◆ Les consignes ◆
1. Citez mot pour mot le passage du texte sur les ateliers OAPE qui commence à « Avant d’entrer dans » et finit à « les deux termes. ».
2. Traduisez en anglais cette phrase du texte sur les ateliers OAPE : « Observer est une activité de collecte d’informations en classe ou lors d’une séquence professionnelle. »

◆ Texte source ◆
________________
Les Ateliers OAPE, « Observation et Analyse des Pratiques Enseignantes » (et nous ajoutons de celles des élèves cf article précédent de M. Altet 2022) du GTE1 sont assurés dans la plupart des pays par le Programme APPRENDRE. Que met-on derrière les termes Observer et Analyser et comment s’articulent-ils ? Ce court texte tentera de répondre à ces questions en les situant dans la logique du programme APPRENDRE ainsi que dans celle de la démarche de formation « L’ Analyse de Pratiques Professionnelles ».

Avant d’entrer dans la définition des termes, précisons qu’Observer et Analyser sont intimement liés. On posera ainsi comme premier principe que s’il est possible d’observer sans analyser l’inverse ne l’est pas dans l’approche développée au sein du programme. Pour comprendre cette interdépendance et l’articulation qui en découle, définissons les deux termes. 


Observer est une activité de collecte d’informations en classe ou lors d’une séquence professionnelle. Cela peut se faire à partir d’observables prédéterminés (grille thématique d’observation) ou de façon plus sauvage en relevant les faits les plus visibles. De ce fait, les stratégies d’observation peuvent être multiples et répondent à des intentions spécifiques. Si la singularité de l’observateur est engagée, la complexité de la situation d’observation (angle de vue, qualité du son, activité mentale non visible) ne permet de prétendre à une exhaustivité de cette dernière. En résumé, nous proposons de dire que l’observation est une activité composée d’un recueil de matériau lié à une intention et un « angle de vue » et de la description de ce matériau (Boucenna, Thiébaud & Vacher 2022).  Compte tenu de la complexité des faits observés et du caractère inaccessible de certains des phénomènes de la séquence professionnelle, l’activité d’observation nécessite de développer un savoir observer (Altet, Bru & Blanchard-Laville 2012). En se dotant de grilles, en s’entraînant, en délimitant le périmètre de l’observation, en préparant les conditions de mise en œuvre, le professionnel parvient à produire une observation de plus en plus en phase avec ses intentions.
________________
◆ Données enregistrées ◆
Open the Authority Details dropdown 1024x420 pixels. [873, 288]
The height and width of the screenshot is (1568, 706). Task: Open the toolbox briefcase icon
________________
◆ Les réponses ◆
1.
Avant d’entrer dans la définition des termes, précisons qu’Observer et Analyser sont intimement liés. On posera ainsi comme premier principe que s’il est possible d’observer sans analyser l’inverse ne l’est pas dans l’approche développée au sein du programme. Pour comprendre cette interdépendance et l’articulation qui en découle, définissons les deux termes.

2. Observing is an activity of gathering information in the classroom or during a professional session.